++++ The data

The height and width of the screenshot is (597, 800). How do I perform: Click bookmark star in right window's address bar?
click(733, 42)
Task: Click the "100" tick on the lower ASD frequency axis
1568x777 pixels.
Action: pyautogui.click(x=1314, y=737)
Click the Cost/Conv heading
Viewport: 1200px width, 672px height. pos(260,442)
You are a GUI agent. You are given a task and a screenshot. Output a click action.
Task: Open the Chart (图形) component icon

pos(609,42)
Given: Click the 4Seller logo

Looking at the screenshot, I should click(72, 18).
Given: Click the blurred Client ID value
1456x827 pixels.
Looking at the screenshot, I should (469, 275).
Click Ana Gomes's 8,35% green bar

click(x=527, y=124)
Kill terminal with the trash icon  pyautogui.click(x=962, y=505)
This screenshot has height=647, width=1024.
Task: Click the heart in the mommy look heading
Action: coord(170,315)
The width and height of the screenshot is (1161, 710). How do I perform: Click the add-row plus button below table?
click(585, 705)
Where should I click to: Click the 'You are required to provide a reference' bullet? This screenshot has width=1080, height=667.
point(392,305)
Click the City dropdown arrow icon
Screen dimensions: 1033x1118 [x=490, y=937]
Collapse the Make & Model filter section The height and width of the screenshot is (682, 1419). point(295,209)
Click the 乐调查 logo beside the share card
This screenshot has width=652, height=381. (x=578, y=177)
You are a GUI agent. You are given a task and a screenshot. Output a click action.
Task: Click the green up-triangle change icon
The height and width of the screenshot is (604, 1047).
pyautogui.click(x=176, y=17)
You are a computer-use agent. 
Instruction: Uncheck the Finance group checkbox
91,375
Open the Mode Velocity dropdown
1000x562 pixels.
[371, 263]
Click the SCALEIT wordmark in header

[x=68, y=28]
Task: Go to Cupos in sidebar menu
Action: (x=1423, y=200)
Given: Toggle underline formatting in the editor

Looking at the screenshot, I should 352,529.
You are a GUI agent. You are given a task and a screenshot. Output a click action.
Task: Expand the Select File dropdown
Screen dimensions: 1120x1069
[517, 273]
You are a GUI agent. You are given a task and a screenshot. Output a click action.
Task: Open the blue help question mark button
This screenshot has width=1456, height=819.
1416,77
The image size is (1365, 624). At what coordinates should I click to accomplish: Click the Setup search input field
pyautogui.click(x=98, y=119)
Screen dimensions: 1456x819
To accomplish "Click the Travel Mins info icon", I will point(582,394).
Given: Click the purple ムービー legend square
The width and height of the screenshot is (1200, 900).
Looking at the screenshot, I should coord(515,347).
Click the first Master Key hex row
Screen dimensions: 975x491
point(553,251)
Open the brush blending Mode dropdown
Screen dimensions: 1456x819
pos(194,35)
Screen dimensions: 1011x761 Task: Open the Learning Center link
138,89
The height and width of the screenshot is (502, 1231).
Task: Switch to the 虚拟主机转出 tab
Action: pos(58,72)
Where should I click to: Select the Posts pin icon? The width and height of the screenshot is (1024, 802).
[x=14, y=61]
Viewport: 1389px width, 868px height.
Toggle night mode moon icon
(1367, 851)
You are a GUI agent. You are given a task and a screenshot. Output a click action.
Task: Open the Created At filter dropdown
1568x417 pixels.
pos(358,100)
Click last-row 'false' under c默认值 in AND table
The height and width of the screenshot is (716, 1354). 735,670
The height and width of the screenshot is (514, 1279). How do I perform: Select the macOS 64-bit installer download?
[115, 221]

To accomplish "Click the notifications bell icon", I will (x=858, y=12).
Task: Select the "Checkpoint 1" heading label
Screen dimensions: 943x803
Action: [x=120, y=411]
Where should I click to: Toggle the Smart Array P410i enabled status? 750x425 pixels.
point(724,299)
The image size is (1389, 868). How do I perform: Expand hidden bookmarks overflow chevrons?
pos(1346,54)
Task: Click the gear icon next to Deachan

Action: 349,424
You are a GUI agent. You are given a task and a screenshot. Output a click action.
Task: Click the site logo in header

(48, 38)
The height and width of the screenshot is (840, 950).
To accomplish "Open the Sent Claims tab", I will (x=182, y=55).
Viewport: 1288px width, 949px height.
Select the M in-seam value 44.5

++++++++

Pick out each line in the records above that contains the word "Where", and copy those lines.

Where should I click to: Click the 'You are required to provide a reference' bullet? This screenshot has width=1080, height=667.
Where should I click to: Select the Posts pin icon? The width and height of the screenshot is (1024, 802).
Where should I click to: Toggle the Smart Array P410i enabled status? 750x425 pixels.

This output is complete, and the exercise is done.